А что оставалось ей делать? Уговаривать, просить побыть дома? Мария Романовна не могла идти против самой себя, она одобряла сына. Плакать?.. Разве поможет? Нет. Только у него настроение испортится. В конце концов материнские слезы всегда останутся с ней. Всплакнуть можно и глядя на фотокарточку, но только не сейчас, когда он собирается на фронт.
И, обнимая сына, она прошептала:
— Пиши…
Даже не вышла провожать, и он сам захлопнул за собой дверь своего дома. Зачем растягивать тяжелое для обоих прощание?
На вокзале тесно от людей в серых шинелях и ватниках. Комендант станции сидит у себя в кабинете и не показывается. Ему все равно не отправить всех: поезда идут переполненные.
Проболтавшись на вокзале целый день, Норкин пришел к выводу, что ему нужно ехать рассчитывая только на свои силы. Да и желание вернуться домой было велико. Какой-то слабый внутренний голос время от времени нашептывал, что он будет прав, поезда перегружены, посадки на них нет. И чтобы покончить с колебаниями, Михаил сел на дачный поезд. У него была надежда на то, что на маленькой станции будет легче достать билет.
Но и там была уже знакомая картина: шинели, ватники и полушубок в бесконечной очереди и просто на полу. Кое-где среди них виднелись усталые женские лица. Маленькое здание, казалось, вот-вот лопнет от едкого дыма самосада.

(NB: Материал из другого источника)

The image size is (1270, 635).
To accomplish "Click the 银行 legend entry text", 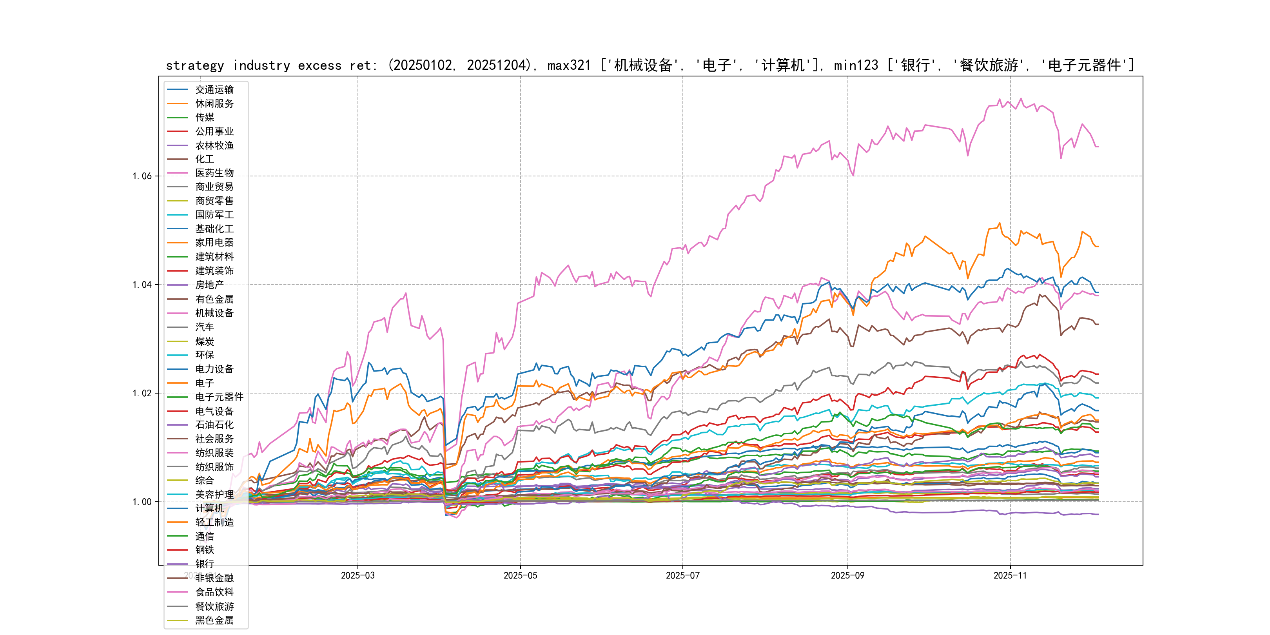I will coord(205,564).
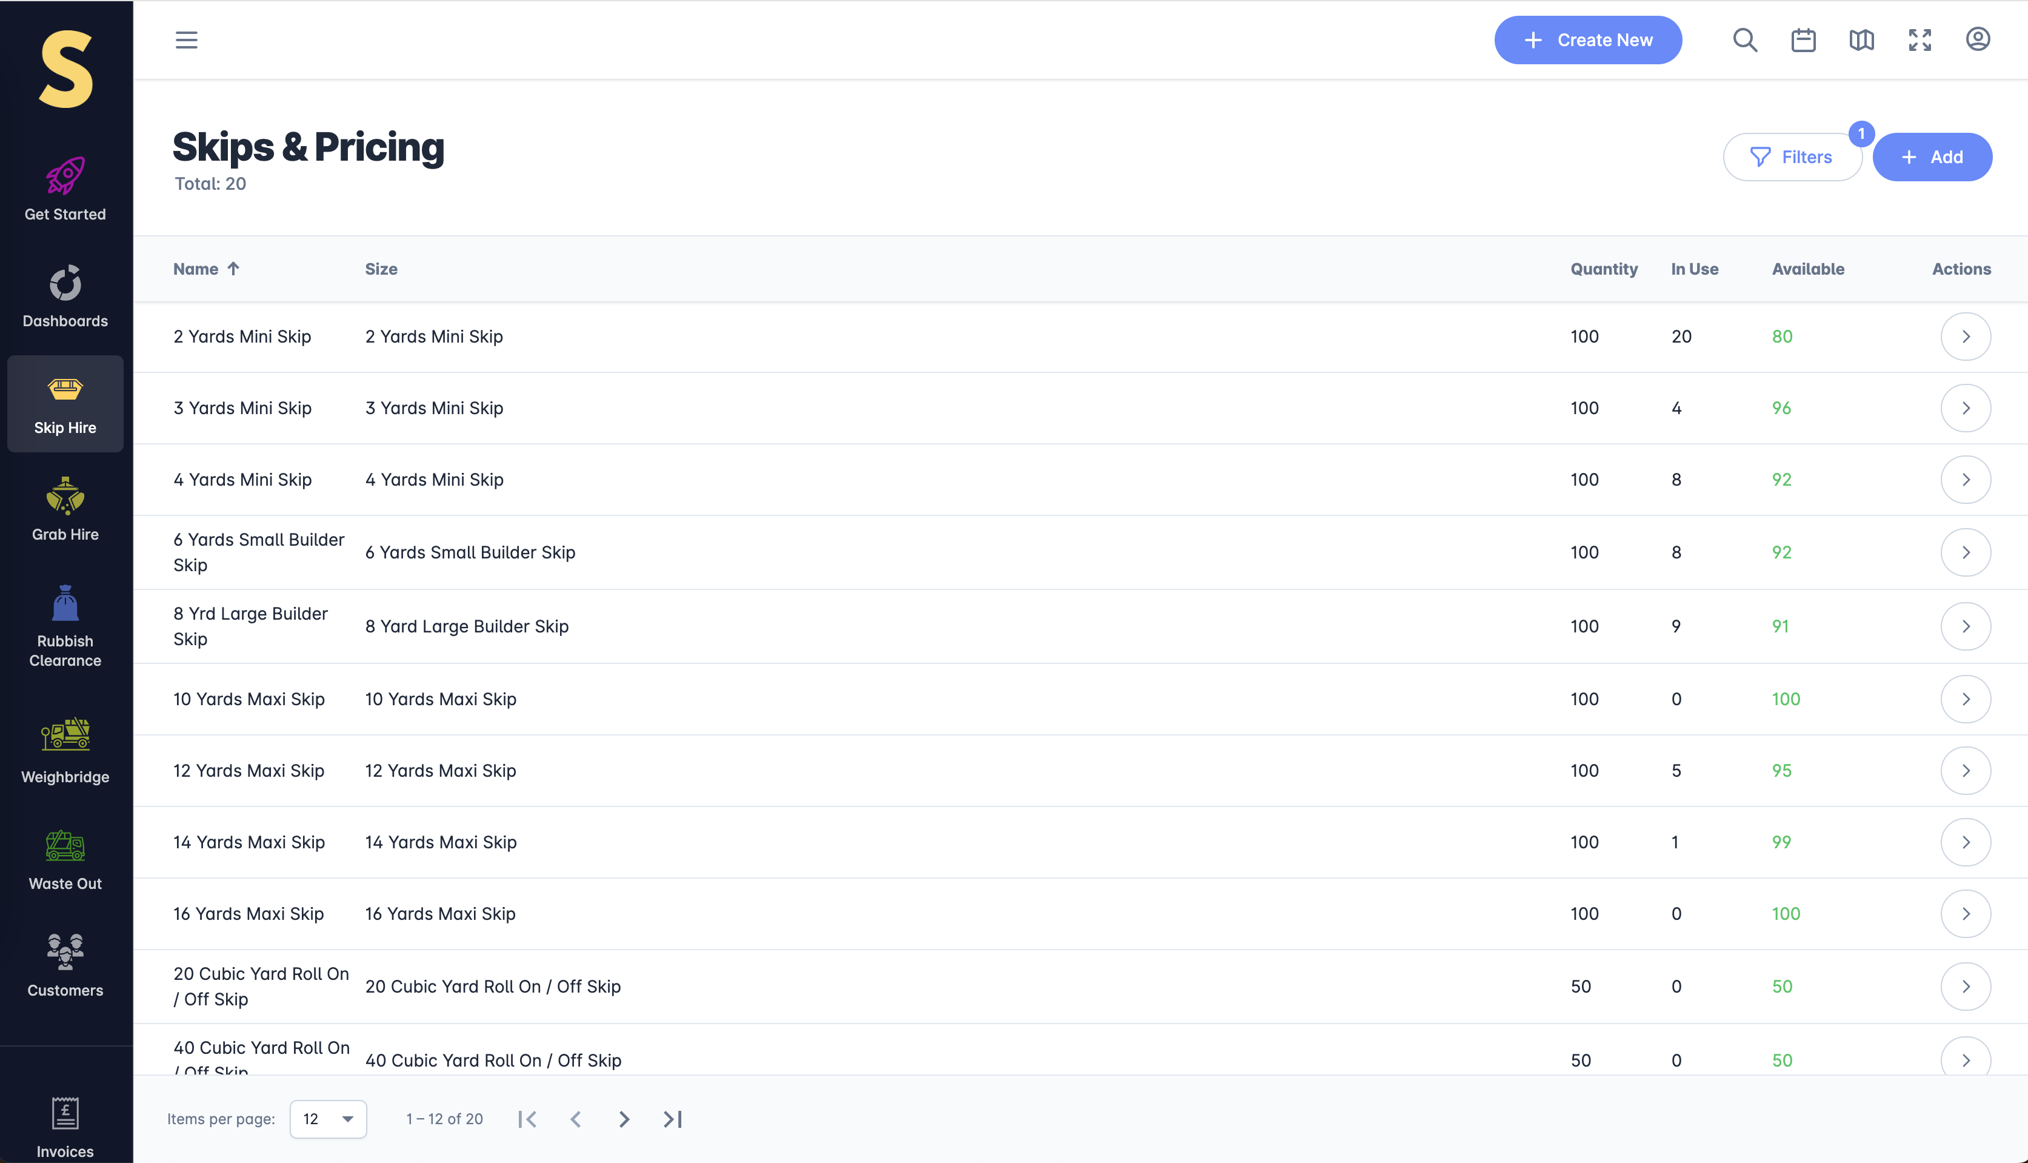This screenshot has width=2028, height=1163.
Task: Select Customers in the sidebar menu
Action: click(x=65, y=966)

«Была не была — повидалась!» — решил Норкин и, изо всех сил работая локтями, пробился в кабинет начальника станции.
— Вам кого? Посторонним вход воспрещен, — сказал сидевший за столом мужчина с отвисшими щеками.
— Кто начальник станции?.
— Я буду, — устало ответил тот же мужчина и осоловелыми глазами посмотрел на Михаила.
— Чудесно! Давайте познакомимся. Лейтенант Норкин. Начальник станции нехотя протянул безжизненную ладонь и пробурчал что-то.
— Я еду с пакетом к Народному комиссару военно-морского флота, — сказал Норкин и помахал перед лицом начальника станции конвертом с большой сургучной печатью. Там лежало обыкновенное направление к месту службы. У всех солдат были такие или подобные бумажки.
Расплывшаяся клякса сургуча и уверенный, повелительный тон лейтенанта показались начальнику станции вескими, убедительными доказательствами, а внешний вид… За месяцы войны ко всему привыкли… Да может, так и нужно для секретности?
И начальник станции спросил уже более приветливо:
— Что вам нужно?
— Во-первых, до прихода поезда я буду в вашем кабинете, а во-вторых, вы посадите меня в первый проходящий эшелон.
Начальник станции кивнул головой, Михаил уселся в углу на свой вещевой мешок и мгновенно уснул.
Разбудили его толчки в плечо и незнакомый голос, который настойчиво требовал:
— Пойдемте, гражданин!
Михаил открыл глаза и сразу проснулся. Над ним склонился стрелок железнодорожной охраны. Он тряс его за плечо и звал с собой.